Title: Conversational AI for Education: Design, Evaluation, and Continual Improvement
Date: Friday, June 12, 2026
Time: 1:00 PM - 03:00 PM EDT
Location (hybrid):
• In-person: CODA Conference Room 233
• Online: Zoom (Meeting ID: 450 568 9105, Passcode: 944041)
Karan Taneja
Ph.D. Candidate in Computer Science
School of Interactive Computing
Georgia Institute of Technology
https://krntneja.github.io/
Committee:
• Dr. Ashok K. Goel (Advisor) - School of Interactive Computing, Georgia Institute of Technology
• Dr. Christopher Dede - Graduate School of Education, Harvard University
• Dr. Kartik Goyal – School of Interactive Computing, Georgia Institute of Technology
• Dr. Christopher J. MacLellan - School of Interactive Computing, Georgia Institute of Technology
• Dr. Peter Norvig Institute for Human-Centered AI Stanford University
Abstract:
Conversational AI in classrooms can provide personalized support and scalable access to course content through natural language dialogue. Conversational assistants allow students to explore technical material and course logistics interactively, building on classroom systems such as Jill Watson (2016). As LLM-based assistants are adopted in courses, responses must be grounded in instructor-approved documents, resist hallucinations and toxic outputs, present verifiable multimodal responses for visually rich STEM topics, and improve after deployment without costly re-annotation. Designing educational conversational AI that is safe, trustworthy, and continuously improvable is therefore crucial for reliable human-AI interaction in learning environments.

*DATA SHOWN:*
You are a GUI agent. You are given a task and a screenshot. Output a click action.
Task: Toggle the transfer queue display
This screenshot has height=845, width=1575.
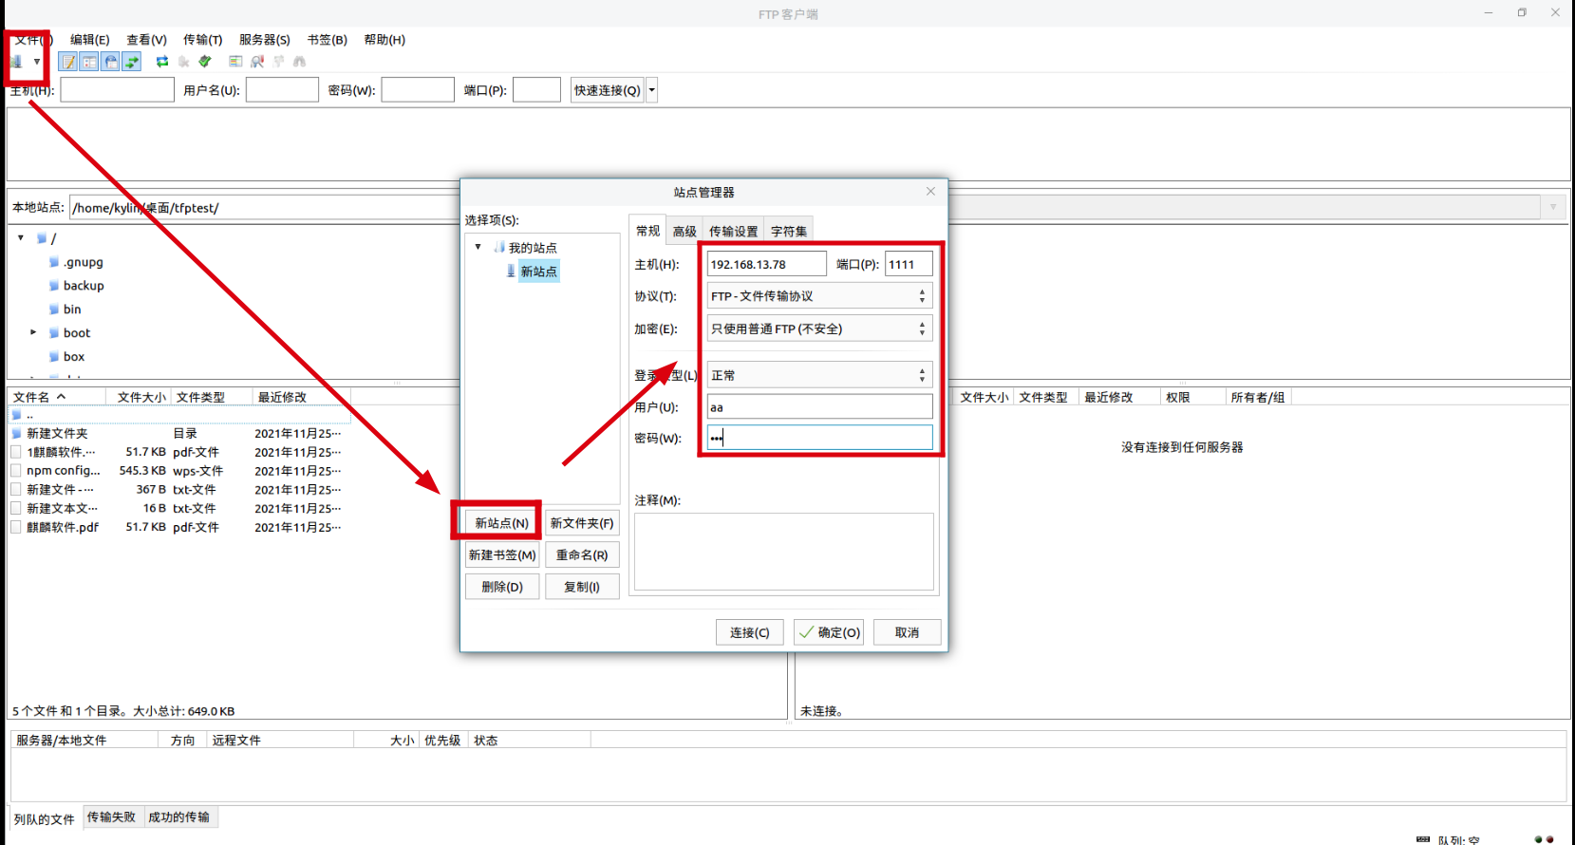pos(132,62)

*WHAT THE EXERCISE ASKS:*
From the text on conversational AI for education above, write out the passage between "Title: Conversational AI" and "9105, Passcode: 944041)", inclusive.

*REPLY TO THE TASK:*
Title: Conversational AI for Education: Design, Evaluation, and Continual Improvement
Date: Friday, June 12, 2026
Time: 1:00 PM - 03:00 PM EDT
Location (hybrid):
• In-person: CODA Conference Room 233
• Online: Zoom (Meeting ID: 450 568 9105, Passcode: 944041)